Accredo Health Group, Inc.
- Company type: Subsidiary
- Industry: Health care
- Predecessor: Southern Health Systems
- Founded: 1996; 30 years ago
- Headquarters: Memphis, Tennessee, U.S.
- Parent: Express Scripts
- Website: www.accredo.com

= Accredo =

Healthcare company in Tennessee, US

Accredo Health Group, Inc. is a specialty pharmaceutical and service provider for patients with complex and chronic health conditions. Accredo provides specialty drugs, drugs that cost more than $600 per month, with the average being $10,000 a month, which treat serious conditions such as multiple sclerosis, rheumatoid arthritis, hemophilia and cancer. It is a wholly owned subsidiary of Express Scripts and is headquartered in Memphis, Tennessee.

==History==
In 1980s Memphis, Tennessee, the Le Bonheur Children's Medical Center formed two companies to distribute drugs to the American Southeast, Nova Factor and Southern Health Systems (SHS). SHS specialized in hormone and clotting drugs for children. Accredo Health, Inc. was incorporated in 1996 to acquire both businesses. Soon thereafter, it acquired Hemophilia Health Services (HHS). In 1999, Accredo filed its initial public offering and became a public company, trading on Nasdaq under the ticker "ACDO". In 2004, Medco Health Solutions allied with Accredo Health to form a specialty pharmacy. In June of that year, Accredo's wholly owned subsidiary HHS acquired Hemophilia Resources of America. In August the following year, Medco acquired Accredo and it became a wholly owned subsidiary of the company. In 2012, Express Scripts acquired Medco, making Accredo a wholly owned subsidiary of Express Scripts. As a result, Accredo merged with CuraScript SP Specialty Pharmacy, operating under its current name.

==Services==
Accredo offers "Therapeutic Resource Centers" (TRCs) for specialty conditions, such as asthma, cystic fibrosis, HIV, multiple sclerosis and rheumatoid arthritis. In partnership with Eviti, Inc., an oncology TRC includes decision support tools for physicians and patients. It is broken up into subdivisions for types of cancer to provide drug-specific support. The purpose of the teams is to provide specialty drugs, ensure dosage is correct for each patient, and encourage drug compliance to reduce waste and costs for all parties. Side effect management is an important part of TRCs, as they are a large contributor to patients not complying with their drug regimens. Pharmacists and nurses also provide patient counseling and education.
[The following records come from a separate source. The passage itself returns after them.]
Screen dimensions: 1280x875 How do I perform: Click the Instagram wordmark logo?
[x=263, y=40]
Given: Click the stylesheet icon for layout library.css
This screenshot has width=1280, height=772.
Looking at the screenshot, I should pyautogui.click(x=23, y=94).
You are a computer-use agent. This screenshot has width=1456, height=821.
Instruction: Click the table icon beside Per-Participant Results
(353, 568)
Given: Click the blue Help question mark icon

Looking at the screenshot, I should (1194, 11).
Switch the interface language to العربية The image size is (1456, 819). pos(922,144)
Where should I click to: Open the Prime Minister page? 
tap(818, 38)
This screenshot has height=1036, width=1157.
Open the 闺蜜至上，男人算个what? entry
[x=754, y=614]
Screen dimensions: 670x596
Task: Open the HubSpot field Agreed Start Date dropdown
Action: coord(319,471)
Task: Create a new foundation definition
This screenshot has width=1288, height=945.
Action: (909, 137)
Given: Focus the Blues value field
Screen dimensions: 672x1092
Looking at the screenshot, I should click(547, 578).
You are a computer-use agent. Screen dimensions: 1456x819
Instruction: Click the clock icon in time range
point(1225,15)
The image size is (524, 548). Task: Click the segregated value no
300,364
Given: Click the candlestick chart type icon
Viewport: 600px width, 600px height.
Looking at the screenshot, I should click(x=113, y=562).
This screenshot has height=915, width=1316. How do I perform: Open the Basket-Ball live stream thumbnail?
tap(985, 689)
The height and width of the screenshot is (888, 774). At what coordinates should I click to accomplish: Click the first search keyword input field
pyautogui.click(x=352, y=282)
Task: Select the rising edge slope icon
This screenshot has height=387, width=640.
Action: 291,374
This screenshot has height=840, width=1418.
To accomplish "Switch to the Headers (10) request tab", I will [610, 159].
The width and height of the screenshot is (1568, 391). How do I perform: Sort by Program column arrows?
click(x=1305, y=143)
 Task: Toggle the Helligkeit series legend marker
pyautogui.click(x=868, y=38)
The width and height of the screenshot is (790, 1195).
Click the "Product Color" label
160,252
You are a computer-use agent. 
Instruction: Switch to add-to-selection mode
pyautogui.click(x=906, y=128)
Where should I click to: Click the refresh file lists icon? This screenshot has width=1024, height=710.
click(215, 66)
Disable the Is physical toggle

The company's Clinical Day Supply program addresses patient noncompliance with oral oncology drug regimens. To reduce waste as well as to monitor patient drug tolerance, Accredo gave only a half fill of prescription medications, then performed a clinical assessment to monitor patient drug tolerance and help ensure that patients do not take unnecessary or ineffective drugs. With the program, treatment options can also be reexamined if the drugs are working, but side effects are hindering quality of life.

==Criticism==
Accredo is not accredited by the Better Business Bureau, and has received class action lawsuits over Accredo's poor patient ethics and failure to provide basic services. A 2019 investigation by Olga Khazan in The Atlantic documented how Accredo and other specialty pharmacies harm patients in their efforts to cut costs as they delay sending medications for weeks and, at times, months.